OSAKA -- Yamazaki Baking Co. has retrieved more than 4,100 curry-flavored buns it recalled after convenience stores in Osaka and Hyogo prefectures reported that some of the products appeared to contain mold, officials of the company's factory in Osaka said Saturday.
Yamazaki, Japan's largest bread maker, has taken back 4,169 of about 22,000 buns since Thursday with sell-by dates of Thursday to Saturday, the officials said. All the buns were produced at Yamazaki's Osaka No. 1 factory in Suita, Osaka Prefecture.
Suita public health authorities began investigating the case Saturday, including questioning factory officials.
The officials said production of the buns at the facility has been suspended and they are trying to find out the cause of the mold. One possibility is that the baking time may have been insufficient.
The recall was prompted by complaints from two convenience stores, in Kadoma, Osaka Prefecture, and Takarazuka, Hyogo Prefecture, on Thursday that curry buns containing cheese and potato appeared to be moldy.
A check following the recall revealed that 11 of the buns with a Saturday sell-by date were moldy, the factory said.
The factory said it has received an additional 17 complaints regarding the product and two people have claimed they suffered abdominal pains.
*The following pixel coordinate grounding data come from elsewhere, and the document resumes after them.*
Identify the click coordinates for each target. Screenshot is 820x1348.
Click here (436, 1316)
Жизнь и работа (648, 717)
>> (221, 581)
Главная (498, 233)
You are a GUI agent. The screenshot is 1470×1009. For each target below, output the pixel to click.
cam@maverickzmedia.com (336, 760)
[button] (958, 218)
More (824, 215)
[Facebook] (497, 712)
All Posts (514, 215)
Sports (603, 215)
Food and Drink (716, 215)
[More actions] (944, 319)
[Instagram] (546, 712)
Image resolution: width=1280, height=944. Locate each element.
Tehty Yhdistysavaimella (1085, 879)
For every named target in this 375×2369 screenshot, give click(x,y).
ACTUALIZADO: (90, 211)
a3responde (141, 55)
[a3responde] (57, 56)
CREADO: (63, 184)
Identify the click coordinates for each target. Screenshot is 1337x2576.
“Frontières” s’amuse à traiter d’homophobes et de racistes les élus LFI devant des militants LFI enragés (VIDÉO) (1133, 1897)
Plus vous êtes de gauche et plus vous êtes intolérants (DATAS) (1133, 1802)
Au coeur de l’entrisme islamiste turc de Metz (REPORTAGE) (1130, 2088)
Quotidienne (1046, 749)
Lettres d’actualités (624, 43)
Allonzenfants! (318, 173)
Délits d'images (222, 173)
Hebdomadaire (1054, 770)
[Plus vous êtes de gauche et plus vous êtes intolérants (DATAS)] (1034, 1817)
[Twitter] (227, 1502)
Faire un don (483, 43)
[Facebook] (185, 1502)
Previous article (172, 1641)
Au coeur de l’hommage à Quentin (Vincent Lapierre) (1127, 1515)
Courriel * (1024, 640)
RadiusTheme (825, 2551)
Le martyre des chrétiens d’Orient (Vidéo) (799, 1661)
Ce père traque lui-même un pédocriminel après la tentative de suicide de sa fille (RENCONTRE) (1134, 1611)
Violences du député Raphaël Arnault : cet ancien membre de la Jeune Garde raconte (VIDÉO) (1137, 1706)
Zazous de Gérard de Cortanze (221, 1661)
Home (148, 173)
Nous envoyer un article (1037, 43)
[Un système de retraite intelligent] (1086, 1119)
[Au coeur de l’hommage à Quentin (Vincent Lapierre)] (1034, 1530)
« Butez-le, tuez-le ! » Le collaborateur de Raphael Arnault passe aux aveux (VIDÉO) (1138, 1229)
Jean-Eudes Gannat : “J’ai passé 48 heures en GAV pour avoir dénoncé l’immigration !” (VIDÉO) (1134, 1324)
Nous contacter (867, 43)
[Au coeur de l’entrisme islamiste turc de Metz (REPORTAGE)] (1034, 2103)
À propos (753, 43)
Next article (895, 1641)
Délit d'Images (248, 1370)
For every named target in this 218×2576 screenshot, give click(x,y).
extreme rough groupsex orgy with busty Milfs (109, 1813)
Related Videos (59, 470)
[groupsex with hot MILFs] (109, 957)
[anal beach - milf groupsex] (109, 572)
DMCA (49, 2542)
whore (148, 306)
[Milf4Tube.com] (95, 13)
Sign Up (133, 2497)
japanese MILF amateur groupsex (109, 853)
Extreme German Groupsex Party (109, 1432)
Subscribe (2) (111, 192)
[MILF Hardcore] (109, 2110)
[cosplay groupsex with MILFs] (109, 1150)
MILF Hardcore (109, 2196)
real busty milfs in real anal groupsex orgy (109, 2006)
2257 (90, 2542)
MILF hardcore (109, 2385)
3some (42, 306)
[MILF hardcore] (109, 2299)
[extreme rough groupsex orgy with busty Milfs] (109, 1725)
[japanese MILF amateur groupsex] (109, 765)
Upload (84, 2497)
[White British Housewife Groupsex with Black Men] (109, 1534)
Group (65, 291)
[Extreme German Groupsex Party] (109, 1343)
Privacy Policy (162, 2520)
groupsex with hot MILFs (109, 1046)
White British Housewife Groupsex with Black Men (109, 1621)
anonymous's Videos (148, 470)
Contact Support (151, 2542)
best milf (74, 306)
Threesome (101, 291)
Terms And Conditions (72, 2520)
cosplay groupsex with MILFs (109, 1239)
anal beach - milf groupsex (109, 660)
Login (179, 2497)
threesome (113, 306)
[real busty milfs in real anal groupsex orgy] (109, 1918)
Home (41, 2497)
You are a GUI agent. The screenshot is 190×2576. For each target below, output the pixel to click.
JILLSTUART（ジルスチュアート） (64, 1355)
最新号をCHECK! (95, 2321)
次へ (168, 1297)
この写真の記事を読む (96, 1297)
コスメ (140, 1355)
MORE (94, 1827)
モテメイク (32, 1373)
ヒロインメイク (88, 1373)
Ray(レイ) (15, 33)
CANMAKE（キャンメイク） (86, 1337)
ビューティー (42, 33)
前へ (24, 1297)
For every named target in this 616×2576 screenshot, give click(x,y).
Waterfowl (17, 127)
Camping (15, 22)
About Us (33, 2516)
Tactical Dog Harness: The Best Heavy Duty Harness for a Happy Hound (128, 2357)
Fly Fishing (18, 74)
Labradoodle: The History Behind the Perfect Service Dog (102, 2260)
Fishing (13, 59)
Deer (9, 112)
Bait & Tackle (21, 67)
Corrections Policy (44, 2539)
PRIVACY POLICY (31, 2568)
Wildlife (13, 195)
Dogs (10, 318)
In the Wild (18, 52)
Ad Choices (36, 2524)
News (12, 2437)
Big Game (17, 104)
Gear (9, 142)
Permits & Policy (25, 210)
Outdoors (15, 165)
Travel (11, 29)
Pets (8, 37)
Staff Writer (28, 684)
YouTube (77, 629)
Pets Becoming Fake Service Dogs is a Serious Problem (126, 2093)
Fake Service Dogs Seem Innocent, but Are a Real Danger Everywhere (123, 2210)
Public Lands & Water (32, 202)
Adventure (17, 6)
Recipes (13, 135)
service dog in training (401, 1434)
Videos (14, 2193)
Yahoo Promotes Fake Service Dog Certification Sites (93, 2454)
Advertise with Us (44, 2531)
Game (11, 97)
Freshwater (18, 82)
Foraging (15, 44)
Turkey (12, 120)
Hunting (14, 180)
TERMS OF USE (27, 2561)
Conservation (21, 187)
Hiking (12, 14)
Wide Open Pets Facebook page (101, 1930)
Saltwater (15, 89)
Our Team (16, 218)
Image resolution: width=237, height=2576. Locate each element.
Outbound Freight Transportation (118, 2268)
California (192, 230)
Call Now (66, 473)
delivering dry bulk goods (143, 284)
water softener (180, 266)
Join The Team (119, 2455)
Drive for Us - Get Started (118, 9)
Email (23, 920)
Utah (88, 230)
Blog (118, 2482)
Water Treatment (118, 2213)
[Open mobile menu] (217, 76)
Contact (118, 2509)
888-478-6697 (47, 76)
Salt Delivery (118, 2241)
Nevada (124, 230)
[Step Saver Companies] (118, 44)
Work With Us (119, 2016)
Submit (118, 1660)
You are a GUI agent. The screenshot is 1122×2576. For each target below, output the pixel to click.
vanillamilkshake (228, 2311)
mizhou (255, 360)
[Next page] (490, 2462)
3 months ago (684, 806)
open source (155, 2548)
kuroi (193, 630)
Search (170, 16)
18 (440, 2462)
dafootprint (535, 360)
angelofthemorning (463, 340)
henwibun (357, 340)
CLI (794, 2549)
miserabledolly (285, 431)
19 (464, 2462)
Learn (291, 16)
They were treated at a hospital but did not require hospitalization.
"We are aware that public opinion tends to be against the food industry in the wake of the food poisoning involving Snow Brand (Milk Products Co.)," an official of the Yamazaki factory said.
The official explained the company did not initially publicize the recall because there had been no direct complaints from consumers at the time.
The factory said it continued making the curry buns, extending the baking time, after deciding Thursday afternoon to recall the products.
But it stopped production Friday night after determining that continuing to sell the buns would only create anxiety among consumers.
The company also began recalling an additional 5,200 buns it shipped since Thursday afternoon, it said.
Yamazaki officials said the factory's products were distributed Osaka, Kyoto, Hyogo, Nara, Wakayama, Shiga and Tottori prefectures.
The curry buns are a new Yamazaki product, having gone on sale from July 1. They are baked in the factory at temperatures of 210-220 C for 17 minutes.
Snow keener on costs
OSAKA -- Snow Brand Milk Products Co., mired in Japan's worst food-poisoning scandal, emphasized its "low costs" in one of its brochures ostensibly at the expense of food safety, industry sources said Saturday.
The sources said Snow Brand's priority on cost-cutting was evident when Snow Brand President Tetsuro Ishikawa said at a news conference in the wake of the scandal that low-fat milk products, the target of massive recalls, "are not profitable."
In a 22-page brochure, for example, Snow Brand promises to "establish a low-cost operation system from the procurement of ingredients to distribution."
The brochure went on to describe the company's efforts to provide customers with products "at low cost" and "high service with low costs."
As for food safety, the brochure only briefly touched upon such concepts as "quality and trust," instead focusing on the need for the company to remain the industry leader via the production of efficient and high value-added products.
The food-poisoning outbreak, which started June 28, has so far sickened more than 14,000 people in 15 prefectures in western Japan.
Meanwhile, the Health and Welfare Ministry on Friday set up a 12-member team to carry out its own inspections of Snow Brand's 20 plants.
The inspections will begin early next week.
In addition, ministry officials also agreed to review an ordinance allowing manufacturers to recycle milk into other products under certain conditions.
Snow Brand was found to have been recycling milk that did not meet the conditions of the ordinance.
Ministry sources said the review may lead to a revision of the ordinance itself.
The ministry decided earlier in the day to revoke the Osaka plant's authorization as a Hazard Analysis Critical Control Point for processed milk and milk products effective the same day.
Investigative sources said Friday that Snow Brand recycled low-fat milk returned to its Osaka plant from June 23 to June 26, when production of tainted milk is thought to have peaked.